Exercise text:
Underwater obstructions can present hazards to kayakers. These include rocks, tree trunks, branches, cypress knees, shells or other objects. Most underwater obstructions pose little hazard on their own, but when combined with swift currents, waves or shifting weight, they can immobilize a kayak. In rare cases, an obstruction can puncture the hull of a kayak, resulting in a dangerous leak.

Reptiles are rarely a direct danger, but due to the fear they sometimes raise, they can cause problems. Snakes are often encountered and most will flee from an approaching kayak.

Exceptions can occur when a kayaker startles or approaches a snake during breeding season. During these periods, some snakes become aggressive and may chase humans, either on land or in the water. Most unpleasant encounters can be avoided by using common sense and maintaining a safe distance from wild reptiles.

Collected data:
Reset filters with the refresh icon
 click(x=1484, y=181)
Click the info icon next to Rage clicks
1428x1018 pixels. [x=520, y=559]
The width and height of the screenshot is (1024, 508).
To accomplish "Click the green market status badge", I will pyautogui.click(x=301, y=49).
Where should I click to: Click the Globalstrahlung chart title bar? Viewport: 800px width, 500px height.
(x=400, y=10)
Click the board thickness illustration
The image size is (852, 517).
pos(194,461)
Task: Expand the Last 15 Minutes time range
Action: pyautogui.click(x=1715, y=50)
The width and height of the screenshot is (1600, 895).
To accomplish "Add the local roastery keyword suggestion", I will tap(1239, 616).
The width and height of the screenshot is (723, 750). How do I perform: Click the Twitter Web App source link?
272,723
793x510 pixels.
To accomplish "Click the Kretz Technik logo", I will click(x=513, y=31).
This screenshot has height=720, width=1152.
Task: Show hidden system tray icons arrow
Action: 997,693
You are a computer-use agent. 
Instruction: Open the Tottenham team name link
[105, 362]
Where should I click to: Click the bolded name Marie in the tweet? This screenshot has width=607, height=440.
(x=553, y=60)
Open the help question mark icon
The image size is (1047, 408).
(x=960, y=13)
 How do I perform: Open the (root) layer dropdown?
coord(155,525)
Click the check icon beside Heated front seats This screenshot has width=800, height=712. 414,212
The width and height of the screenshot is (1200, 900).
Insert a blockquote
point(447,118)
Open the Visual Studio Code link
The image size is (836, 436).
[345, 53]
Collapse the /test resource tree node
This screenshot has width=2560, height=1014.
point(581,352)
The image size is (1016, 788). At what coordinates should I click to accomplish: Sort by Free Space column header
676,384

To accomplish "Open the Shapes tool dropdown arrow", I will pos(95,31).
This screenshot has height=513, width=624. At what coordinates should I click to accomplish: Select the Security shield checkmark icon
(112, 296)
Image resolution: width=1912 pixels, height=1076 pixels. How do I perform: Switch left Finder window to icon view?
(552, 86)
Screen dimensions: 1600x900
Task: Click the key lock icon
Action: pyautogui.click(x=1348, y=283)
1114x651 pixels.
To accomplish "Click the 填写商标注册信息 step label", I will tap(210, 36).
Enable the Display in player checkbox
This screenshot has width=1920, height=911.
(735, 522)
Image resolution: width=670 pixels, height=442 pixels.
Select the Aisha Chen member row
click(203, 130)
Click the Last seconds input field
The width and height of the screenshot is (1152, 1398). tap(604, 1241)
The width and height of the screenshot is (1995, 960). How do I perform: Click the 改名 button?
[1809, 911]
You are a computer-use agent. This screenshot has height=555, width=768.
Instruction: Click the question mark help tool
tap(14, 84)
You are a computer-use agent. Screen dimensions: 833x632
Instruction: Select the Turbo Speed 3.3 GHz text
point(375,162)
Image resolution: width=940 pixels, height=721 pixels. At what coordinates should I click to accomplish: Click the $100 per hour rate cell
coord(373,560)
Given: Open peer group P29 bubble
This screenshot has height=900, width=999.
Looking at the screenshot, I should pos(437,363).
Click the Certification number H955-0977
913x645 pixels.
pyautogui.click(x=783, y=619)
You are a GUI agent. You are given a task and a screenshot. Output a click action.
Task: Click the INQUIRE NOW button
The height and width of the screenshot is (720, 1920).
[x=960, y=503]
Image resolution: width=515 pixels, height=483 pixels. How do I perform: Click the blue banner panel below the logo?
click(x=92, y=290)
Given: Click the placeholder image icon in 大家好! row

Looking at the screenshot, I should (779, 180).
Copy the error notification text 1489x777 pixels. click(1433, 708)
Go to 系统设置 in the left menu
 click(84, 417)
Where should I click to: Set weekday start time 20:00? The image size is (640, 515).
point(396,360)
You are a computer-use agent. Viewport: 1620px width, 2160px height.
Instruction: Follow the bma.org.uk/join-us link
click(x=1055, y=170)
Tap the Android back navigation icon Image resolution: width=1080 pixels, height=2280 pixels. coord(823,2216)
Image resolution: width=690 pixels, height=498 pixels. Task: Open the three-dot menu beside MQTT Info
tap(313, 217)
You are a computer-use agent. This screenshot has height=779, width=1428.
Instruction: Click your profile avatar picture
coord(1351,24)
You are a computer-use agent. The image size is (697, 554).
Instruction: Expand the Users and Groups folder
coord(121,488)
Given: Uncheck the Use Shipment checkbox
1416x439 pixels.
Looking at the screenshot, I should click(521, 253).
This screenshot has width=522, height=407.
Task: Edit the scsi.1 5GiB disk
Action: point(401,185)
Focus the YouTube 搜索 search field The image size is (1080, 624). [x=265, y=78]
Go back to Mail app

Required work:
(A) Print the section of the passage on kayaking hazards starting with "Underwater obstructions can" and going on through "an approaching kayak.".
(B) Carry on the passage on kayaking hazards past its last sentence.

Results in order:
(A)
Underwater obstructions can present hazards to kayakers. These include rocks, tree trunks, branches, cypress knees, shells or other objects. Most underwater obstructions pose little hazard on their own, but when combined with swift currents, waves or shifting weight, they can immobilize a kayak. In rare cases, an obstruction can puncture the hull of a kayak, resulting in a dangerous leak.

Reptiles are rarely a direct danger, but due to the fear they sometimes raise, they can cause problems. Snakes are often encountered and most will flee from an approaching kayak.

(B)
As silly as it sounds, birds can be a threat to kayakers. One of the most common situations occurs when kayakers get too close to geese or other waterfowl. This is more likely to be a problem if a mother goose has newly hatched goslings. Although conflicts are rare, a jealous gander may not hesitate to defend his young. A good practice is usually to remain a safe distance from geese and other large birds.

Spiders, ticks, and chiggers can all inflict bites. Each of these species are common around water. Ticks can spread diseases, making them an even greater threat.

Insects are a common nuisance to kayakers. Most experienced paddlers always carry insect repellent in areas where biting or crawling insects are encountered.

In saltwater, crabs can be a hazard. Most crabs will flee when approached, but are attracted to baits and may approach kayakers that are fishing. Some crabs have sharp spines and pinchers, which can inflict nasty wounds if cornered or stepped on accidentally. Crabs are not a good candidate to be brought in the cockpit while kayaking.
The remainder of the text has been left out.